# toto flushometers



## gladerunner (Jan 24, 2009)

Was given a spec today calling for all toto flushometers.
Have always used sloan. Anyone have pro's or con's on the toto's?


----------



## stillaround (Mar 11, 2009)

They work ok....later on can you easily get parts.....gay architect????( will I get in trouble for that??)


----------



## gladerunner (Jan 24, 2009)

haven't really checked on parts avalibilty, but as long as they get me through my warrenty peroid (1 year). I don't usally do service work.
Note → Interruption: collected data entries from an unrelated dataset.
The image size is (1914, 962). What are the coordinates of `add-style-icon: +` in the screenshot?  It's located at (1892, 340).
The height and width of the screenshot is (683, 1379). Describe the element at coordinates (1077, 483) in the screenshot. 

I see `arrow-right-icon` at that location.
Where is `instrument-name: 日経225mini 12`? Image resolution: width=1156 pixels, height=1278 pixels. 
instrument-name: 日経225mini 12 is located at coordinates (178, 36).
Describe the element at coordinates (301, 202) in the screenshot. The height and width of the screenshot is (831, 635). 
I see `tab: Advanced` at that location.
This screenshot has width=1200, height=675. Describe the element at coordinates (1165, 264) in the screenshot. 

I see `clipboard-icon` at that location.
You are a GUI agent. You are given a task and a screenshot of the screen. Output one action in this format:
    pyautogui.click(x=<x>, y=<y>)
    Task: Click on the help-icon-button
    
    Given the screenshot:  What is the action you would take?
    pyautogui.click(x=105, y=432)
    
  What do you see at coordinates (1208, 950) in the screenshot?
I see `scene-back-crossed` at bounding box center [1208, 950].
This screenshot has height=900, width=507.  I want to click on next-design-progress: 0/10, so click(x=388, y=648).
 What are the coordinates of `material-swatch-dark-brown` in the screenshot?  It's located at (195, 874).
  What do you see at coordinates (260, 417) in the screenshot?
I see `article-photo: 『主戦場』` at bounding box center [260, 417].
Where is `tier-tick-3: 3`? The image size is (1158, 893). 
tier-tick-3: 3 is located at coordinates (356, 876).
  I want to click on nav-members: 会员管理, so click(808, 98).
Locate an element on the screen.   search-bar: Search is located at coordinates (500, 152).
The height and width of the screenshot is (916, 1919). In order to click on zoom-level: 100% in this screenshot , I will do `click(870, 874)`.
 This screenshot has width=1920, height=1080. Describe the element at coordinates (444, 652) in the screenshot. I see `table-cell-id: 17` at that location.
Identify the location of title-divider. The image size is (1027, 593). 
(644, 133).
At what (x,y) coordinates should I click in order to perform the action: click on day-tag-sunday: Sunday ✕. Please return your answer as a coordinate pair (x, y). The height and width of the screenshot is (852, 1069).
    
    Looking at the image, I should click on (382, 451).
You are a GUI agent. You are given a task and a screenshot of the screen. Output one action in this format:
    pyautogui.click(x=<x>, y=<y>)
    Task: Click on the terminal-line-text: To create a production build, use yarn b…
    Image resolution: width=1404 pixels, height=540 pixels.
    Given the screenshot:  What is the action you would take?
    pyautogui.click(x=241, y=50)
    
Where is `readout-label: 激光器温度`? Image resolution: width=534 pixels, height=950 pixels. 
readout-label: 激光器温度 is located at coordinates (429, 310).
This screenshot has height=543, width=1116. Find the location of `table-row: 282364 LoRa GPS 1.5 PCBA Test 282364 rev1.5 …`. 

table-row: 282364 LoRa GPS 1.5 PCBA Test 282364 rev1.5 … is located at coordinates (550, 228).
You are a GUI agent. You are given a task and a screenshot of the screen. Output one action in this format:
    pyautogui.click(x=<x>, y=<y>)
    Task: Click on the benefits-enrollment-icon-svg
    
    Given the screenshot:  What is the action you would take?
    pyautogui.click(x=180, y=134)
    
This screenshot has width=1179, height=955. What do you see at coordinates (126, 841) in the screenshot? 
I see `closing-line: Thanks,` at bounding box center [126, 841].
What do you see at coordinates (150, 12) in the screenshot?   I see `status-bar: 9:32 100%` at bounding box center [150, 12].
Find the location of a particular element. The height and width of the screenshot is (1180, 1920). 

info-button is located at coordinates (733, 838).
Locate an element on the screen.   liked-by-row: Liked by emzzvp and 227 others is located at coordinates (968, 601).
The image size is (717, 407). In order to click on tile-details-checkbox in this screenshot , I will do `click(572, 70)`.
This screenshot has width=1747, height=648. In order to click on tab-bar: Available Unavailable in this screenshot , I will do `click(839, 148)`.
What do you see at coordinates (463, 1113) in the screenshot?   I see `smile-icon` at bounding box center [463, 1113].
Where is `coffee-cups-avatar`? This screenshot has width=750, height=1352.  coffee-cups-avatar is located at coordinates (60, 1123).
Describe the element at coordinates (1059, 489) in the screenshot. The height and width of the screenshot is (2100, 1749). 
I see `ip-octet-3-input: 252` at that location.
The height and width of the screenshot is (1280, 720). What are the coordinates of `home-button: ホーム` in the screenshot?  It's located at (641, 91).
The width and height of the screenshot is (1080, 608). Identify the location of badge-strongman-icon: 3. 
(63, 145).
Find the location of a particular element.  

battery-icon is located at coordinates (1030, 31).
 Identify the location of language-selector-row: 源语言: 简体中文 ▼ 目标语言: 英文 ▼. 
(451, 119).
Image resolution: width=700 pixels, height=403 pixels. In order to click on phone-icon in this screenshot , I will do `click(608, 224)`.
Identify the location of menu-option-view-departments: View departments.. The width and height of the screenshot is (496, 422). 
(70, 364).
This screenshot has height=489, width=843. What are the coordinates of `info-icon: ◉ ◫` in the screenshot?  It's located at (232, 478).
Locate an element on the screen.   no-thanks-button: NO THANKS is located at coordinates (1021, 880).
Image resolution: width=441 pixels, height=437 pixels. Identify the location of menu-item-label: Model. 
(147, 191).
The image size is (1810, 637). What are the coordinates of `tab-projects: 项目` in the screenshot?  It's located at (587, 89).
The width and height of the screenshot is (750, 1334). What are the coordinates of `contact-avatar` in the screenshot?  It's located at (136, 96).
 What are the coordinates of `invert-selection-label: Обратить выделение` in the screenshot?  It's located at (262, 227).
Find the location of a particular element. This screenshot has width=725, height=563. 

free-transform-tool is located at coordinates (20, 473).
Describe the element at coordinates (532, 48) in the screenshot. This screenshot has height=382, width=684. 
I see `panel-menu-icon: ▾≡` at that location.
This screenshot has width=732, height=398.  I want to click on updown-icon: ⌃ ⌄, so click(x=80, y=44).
So if the owners want what their designer spec's, it's on them down the line.


----------



## Bayside500 (May 16, 2009)

i just finished trimming a church that had about 25 sloanvalve wc's, had a problem with about 8 of them slamming when they shutoff, made a hell of a noise.

we used mechanical hammer arrestors as per the engineers specs, so my boss had me go back and above the ceiling tiles cut in a bunch of air chambers, didn't really help though.

so they called the sloan rep and they said there is a know issue with them and they are sending out a bunch of new diaphragms.

funny thing is, i had the same issue a year or so ago on another job, and they had me do the same thing, but new diaphragms fixed it as well.

i mentioned it to my boss but he didn't think what i said was worth looking into


----------



## rex (Jun 13, 2008)

stillaround said:


> They work ok....later on can you easily get parts.....gay architect????( will I get in trouble for that??)


 
probly them communist dont like anything around here.... all thou they can get away with what ever they want

as for the toto i like them and have 3 complete valves in stock


----------



## TheMaster (Jun 12, 2009)

I installed two a few years ago and those things were big and boxy


----------



## spudwrench (Sep 15, 2009)

We used hundreds of them on a stadium renovation. One failure. They are sort of funky looking, but have a generator that charges the battery at each flush. Also, they auto flush every 24 hrs. to keep the water in the bowl (or urinal) clean. Rough is the same as a Sloan. My local supply house also sells them for less than a Sloan Optima.


----------



## stillaround (Mar 11, 2009)

rex said:


> probly them communist dont like anything around here.... all thou they can get away with what ever they want
> 
> as for the toto i like them and have 3 complete valves in stock


L I B...you sure talk funny..onliest thang is I git it

Toto is a name fir a dawg..not a flushomet...a flushhomtre..you know what ah mean.

Actually they work good and our supply house was pushing them for a while and then backed off.


----------



## PlumbKing (Mar 27, 2010)

Bayside500 said:


> made a hell of a noise.
> we used mechanical hammer arrestors as per the engineers specs


Ah water hammer, not your problem, walk away or get an extra.:thumbsup:


----------



## gladerunner (Jan 24, 2009)

Sorry, I've been jammed up for a couple days and haven't checked the post. Thanks for all your comments. I guess I'll give them what they want, and not argue. Thanks again


----------